Your instructions: Output, word for word, every line from the line with "Tap the green security shield icon" through the final line of the data below.
Segment Start: Material for this task
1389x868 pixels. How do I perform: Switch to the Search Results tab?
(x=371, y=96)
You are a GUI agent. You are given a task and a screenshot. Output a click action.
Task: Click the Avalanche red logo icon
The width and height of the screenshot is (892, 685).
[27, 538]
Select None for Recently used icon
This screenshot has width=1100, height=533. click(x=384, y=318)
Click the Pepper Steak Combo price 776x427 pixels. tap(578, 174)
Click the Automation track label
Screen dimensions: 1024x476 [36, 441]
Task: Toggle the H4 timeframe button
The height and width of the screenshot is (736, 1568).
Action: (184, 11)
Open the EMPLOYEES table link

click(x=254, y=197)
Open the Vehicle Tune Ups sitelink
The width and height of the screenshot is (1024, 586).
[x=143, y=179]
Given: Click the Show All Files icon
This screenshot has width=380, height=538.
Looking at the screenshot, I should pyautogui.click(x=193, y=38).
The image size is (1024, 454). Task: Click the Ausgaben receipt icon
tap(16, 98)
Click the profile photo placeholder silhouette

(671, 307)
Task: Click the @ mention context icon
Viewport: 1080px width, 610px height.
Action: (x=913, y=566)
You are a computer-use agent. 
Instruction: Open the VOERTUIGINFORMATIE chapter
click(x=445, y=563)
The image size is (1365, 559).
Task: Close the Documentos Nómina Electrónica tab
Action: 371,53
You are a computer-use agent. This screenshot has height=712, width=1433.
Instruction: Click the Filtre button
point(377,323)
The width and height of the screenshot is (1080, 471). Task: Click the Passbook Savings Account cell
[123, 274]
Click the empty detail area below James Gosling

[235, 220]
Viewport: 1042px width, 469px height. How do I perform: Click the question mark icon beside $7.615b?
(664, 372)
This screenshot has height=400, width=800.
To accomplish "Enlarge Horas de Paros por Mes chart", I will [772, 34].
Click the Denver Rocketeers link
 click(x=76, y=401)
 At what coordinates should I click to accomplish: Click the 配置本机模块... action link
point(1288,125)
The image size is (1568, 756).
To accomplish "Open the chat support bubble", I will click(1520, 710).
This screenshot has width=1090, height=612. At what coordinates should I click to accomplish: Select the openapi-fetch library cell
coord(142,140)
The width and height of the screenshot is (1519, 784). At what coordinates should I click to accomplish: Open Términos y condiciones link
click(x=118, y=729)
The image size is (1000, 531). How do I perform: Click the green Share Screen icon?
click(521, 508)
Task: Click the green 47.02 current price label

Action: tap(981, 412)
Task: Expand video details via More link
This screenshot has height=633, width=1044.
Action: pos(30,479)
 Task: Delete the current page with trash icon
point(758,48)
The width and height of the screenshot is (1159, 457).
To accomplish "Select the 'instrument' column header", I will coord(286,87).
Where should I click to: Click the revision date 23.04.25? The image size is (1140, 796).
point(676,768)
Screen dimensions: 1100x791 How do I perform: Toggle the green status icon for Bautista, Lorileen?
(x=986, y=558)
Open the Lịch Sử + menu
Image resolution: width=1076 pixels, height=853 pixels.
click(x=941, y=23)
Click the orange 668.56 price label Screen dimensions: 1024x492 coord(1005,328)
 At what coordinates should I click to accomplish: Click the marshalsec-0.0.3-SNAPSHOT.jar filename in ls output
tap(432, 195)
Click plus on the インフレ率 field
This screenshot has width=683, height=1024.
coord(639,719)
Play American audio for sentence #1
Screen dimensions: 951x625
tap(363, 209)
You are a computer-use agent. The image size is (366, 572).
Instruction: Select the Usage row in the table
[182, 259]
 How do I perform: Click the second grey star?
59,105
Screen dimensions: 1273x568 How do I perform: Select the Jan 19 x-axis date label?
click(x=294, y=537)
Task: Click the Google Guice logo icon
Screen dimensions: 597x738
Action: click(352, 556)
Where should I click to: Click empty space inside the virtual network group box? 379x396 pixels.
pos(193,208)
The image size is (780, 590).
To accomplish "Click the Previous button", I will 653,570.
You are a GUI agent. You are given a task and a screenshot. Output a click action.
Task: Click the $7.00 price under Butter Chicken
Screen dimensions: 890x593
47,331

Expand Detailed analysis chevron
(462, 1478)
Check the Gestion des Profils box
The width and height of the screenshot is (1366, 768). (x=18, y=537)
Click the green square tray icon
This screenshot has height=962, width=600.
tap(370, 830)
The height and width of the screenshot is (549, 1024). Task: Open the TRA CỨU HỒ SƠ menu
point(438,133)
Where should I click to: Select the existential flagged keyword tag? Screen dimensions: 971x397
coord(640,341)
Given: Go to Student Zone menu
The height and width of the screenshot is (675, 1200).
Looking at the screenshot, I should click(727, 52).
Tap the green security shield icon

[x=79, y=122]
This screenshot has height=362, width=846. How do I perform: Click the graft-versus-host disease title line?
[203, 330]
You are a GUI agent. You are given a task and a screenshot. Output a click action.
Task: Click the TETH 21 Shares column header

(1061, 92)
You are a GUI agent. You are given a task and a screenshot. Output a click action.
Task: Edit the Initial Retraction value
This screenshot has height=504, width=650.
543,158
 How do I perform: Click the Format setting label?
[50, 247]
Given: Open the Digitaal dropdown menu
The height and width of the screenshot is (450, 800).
Segment End: Material for this task
Problem solution:
Tap the green security shield icon

[x=79, y=122]
This screenshot has height=362, width=846. How do I perform: Click the graft-versus-host disease title line?
[203, 330]
You are a GUI agent. You are given a task and a screenshot. Output a click action.
Task: Click the TETH 21 Shares column header

(1061, 92)
You are a GUI agent. You are given a task and a screenshot. Output a click action.
Task: Edit the Initial Retraction value
This screenshot has height=504, width=650.
543,158
 How do I perform: Click the Format setting label?
[50, 247]
Given: Open the Digitaal dropdown menu
The height and width of the screenshot is (450, 800).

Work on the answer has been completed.